As Pratima convenes and aligns partners in the Birth to Eight collaborative, she has deepened her ability to support collaboration even if partners don’t get along, staying focused on the big picture and end result. Pratima is also designing and facilitating action-oriented meetings for an initiative called Screen Every Child, which involves partners from different sectors.

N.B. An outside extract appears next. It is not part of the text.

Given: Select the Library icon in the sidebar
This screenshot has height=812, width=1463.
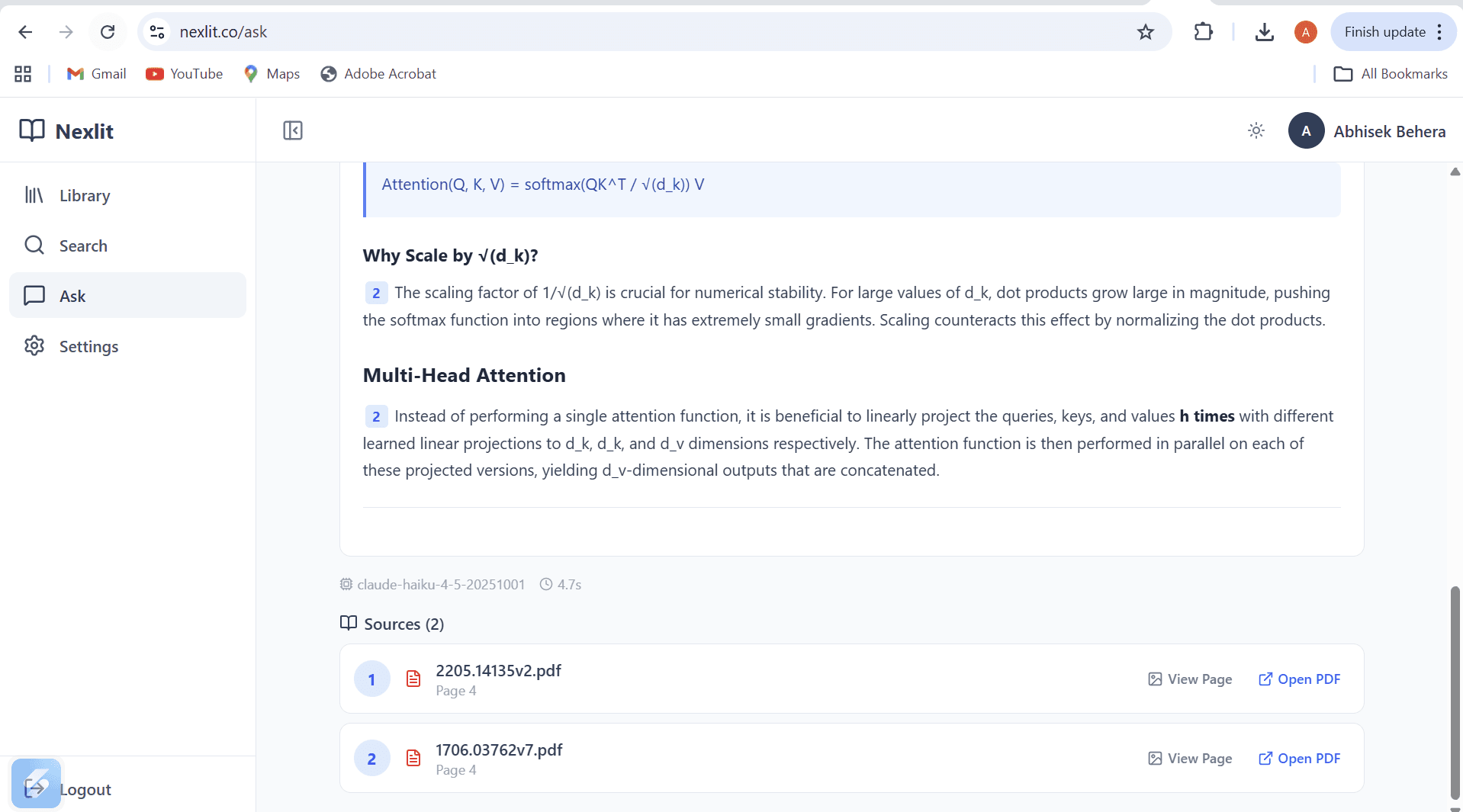Looking at the screenshot, I should (34, 195).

“There isn’t a preconceived road map, so you don’t know what type of challenges you might come across,” Pratima shares. Her coach offered tools and guidance on meeting structure and composition. “That completely changed my view of what meetings should be and could be; how the time could be used to move agendas forward, including how to work with who is at the table.”
Along with more effective meetings, Pratima is working with her coach on focusing partners on their shared work. “As a result, people started seeing that we are following the same ‘why.’ It’s an important foundation because now we can start visioning around where we want the project to go,” she shares.
Not only is Pratima seeing increased alignment, but more participation and engagement, too. The group developed a series of priorities around referrals and screening services that have become their guiding posts.
Pratima also has noted a shift in strategies and deepening of relationships among those in the collaborative. “There is sharing of resources among the different sectors (schools, family, early education and care centers, parent leaders and more). They are seeing each other as colleagues who all have a role to play.”
Coaching is supporting Pratima to become the kind of leader she wants to be: Empathetic, compassionate, accountable and self-aware. Pratima shared this advice for leaders or those taking up leadership opportunities interested in coaching: “Have patience with the journey. I would say you’ll be surprised at how much you learn about yourself.”